The route the Malaysian plane was on, between Kuala Lumpur and the Netherlands, is a common one, CNN aviation safety consultant Mary Schiavo said Thursday. She said that the plane was flying over a troubled area and that close communication with air traffic controllers would be a key necessity.

Torez is in a rebel-held area.

In hostile or disputed areas, "any alteration from your course, and you can have a problem," Schiavo said.

ensions have been high between Ukraine and Russia since street protests forced former pro-Moscow President Viktor Yanukovych from power in February. Russia subsequently annexed Ukraine's southeastern Crimea region, and a pro-Russian separatist rebellion has been raging in Ukraine's eastern Luhansk and Donetsk regions.

Ukrainian forces have been struggling to quell the separatist unrest. Ukraine's government has accused Russia of allowing weapons and military equipment, including tanks, to cross the border illegally into the hands of pro-Russian separatists.

The Pentagon said Wednesday that Russia now has 12,000 troops on the border with Ukraine, as well as some heavy weapons. The troop numbers had fallen to about 1,000 previously from a high of an estimated 40,000 forces earlier this year.

On Thursday, CNN reported that Ukrainian officials said a Russian fighter shot down a Ukrainian jet Wednesday as the jet flew in Ukrainian airspace.

Tensions are high over that incident, separate from the breaking news of the Malaysian flight Thursday.

Three months ago, the U.S. Federal Aviation Administration prohibited U.S. airlines from flying in areas not far from where Flight 17 reportedly crashed Thursday. "Due to the potential for conflicting air traffic control instructions from Ukrainian and Russian authorities and for the related potential misidentification of civil aircraft, United States flight operations are prohibited until further notice in the airspace over Crimea, the Black Sea and the Sea of Azov," the FAA said in April. Thursday's plane crash reportedly was in eastern Ukraine, scores of miles north-northeast of the Sea of Azov.
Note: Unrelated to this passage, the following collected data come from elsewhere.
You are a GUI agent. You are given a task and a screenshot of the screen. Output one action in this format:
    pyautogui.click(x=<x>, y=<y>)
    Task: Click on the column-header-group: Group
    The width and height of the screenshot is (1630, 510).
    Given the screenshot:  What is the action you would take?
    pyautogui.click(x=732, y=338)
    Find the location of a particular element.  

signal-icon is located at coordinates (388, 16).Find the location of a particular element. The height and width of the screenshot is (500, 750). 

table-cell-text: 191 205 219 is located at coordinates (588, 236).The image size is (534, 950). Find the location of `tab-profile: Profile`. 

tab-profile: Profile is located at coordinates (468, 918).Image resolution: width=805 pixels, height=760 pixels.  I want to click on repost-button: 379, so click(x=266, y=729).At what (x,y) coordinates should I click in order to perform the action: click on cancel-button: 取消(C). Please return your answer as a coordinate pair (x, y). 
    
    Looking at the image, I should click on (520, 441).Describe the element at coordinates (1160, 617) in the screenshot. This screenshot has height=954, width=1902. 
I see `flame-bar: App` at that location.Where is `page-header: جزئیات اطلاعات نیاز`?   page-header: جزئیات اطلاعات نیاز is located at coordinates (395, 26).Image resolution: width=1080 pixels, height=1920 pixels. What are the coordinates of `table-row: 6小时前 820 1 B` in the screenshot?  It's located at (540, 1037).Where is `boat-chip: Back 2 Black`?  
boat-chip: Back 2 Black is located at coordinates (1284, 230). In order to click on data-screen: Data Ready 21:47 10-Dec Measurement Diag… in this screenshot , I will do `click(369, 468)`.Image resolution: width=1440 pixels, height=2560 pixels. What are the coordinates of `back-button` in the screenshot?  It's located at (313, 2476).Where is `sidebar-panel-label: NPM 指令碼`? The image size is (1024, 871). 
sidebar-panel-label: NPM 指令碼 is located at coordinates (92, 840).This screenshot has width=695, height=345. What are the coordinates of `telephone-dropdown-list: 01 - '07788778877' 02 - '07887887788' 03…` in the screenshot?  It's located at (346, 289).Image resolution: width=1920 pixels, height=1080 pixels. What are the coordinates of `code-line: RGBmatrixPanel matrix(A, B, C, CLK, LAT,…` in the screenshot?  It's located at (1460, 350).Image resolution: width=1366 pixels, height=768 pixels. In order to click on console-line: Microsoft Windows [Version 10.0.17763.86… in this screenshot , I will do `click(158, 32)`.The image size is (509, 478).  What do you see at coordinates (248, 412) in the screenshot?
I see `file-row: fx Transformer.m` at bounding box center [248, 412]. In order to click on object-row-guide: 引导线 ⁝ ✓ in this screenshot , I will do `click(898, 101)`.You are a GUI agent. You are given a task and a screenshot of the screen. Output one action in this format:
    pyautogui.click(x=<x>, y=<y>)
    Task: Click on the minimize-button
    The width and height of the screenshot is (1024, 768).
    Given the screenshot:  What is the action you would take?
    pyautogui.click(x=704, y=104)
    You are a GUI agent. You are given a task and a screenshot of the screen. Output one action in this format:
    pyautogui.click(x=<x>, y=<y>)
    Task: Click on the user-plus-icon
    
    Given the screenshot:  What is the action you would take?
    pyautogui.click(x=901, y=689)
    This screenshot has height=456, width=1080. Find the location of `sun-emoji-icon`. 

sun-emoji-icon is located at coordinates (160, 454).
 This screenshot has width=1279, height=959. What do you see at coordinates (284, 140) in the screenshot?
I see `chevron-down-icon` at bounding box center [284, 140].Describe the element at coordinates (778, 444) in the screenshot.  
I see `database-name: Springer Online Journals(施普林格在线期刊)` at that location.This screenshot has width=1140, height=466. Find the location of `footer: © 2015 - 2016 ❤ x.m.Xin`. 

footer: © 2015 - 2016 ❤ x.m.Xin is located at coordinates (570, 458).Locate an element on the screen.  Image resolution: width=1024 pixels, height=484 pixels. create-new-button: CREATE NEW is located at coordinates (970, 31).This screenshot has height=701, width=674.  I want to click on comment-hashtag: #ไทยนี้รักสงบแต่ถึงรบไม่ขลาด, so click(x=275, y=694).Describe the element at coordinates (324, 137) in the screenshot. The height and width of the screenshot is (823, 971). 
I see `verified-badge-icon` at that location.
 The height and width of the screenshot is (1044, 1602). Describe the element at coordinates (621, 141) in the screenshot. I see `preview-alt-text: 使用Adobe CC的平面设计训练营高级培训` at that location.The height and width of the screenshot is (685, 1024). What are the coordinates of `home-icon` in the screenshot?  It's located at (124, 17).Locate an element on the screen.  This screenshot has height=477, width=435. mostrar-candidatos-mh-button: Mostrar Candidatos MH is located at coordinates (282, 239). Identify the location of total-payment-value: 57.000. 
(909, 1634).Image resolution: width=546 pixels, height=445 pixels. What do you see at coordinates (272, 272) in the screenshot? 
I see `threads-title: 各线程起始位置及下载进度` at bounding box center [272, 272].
On Thursday, French transportation official Frederic Cuvillier ordered that French airlines avoid Ukrainian airspace until the cause of Thursday's Malaysia Airlines crash is known, the French Transportation Ministry said in a news release.

Airline's troubles

Thursday's crash marks the second time this year that Malaysia Airlines has faced an incident involving a downed plane.

On March 8, Malaysia Airlines Flight 370 disappeared. That Boeing 777 had 239 people on board. Searchers have found no trace of 370 or its passengers, despite extensive search efforts.

Flight 370 probably flew into the southern Indian Ocean on autopilot with an unresponsive crew, Australian authorities said last month.

During the early phase of the search for Flight 370, aircraft and ships scoured vast stretches of the surface of the southern Indian Ocean but found no debris.

Pings initially thought to be from the missing plane's flight recorders led to a concentrated underwater search that turned up nothing.

A new underwater search, farther south, will be broadly in an area where planes and vessels had already looked for debris on the surface of the water. It is expected to begin in August.

The first Boeing 777 entered service in June 1985, and the airplane has flown almost five million flights, accumulating more than 18 million flight hours, according to Boeing's web site. The plane is capable to flying up to 43,100 feet.

What next?

Aviation experts cautioned against jumping to conclusions about Thursday's crash at this early stage.

But all agreed that a massive investigation should be launched, involving parties not involved in the conflict between Ukraine and Russia,

The families of people on board will demand a transparent international investigation, and so will the global community, Quest said.

CNN aviation analyst and pilot Miles O'Brien said he thinks it would be difficult to mistake the plane for a military or hostile aircraft.

"A civilian airliner at that level, at that flight path, would be very difficult to mistake for something that has hostile intent," he said.

The wreckage path, O'Brien said, will reveal a lot. If a plane breaks up in midair, which is likely what would happen in a missile strike, there would be a large swath of wreckage, he said, but if it breaks down due to mechanical failure, the debris field would be more concentrated.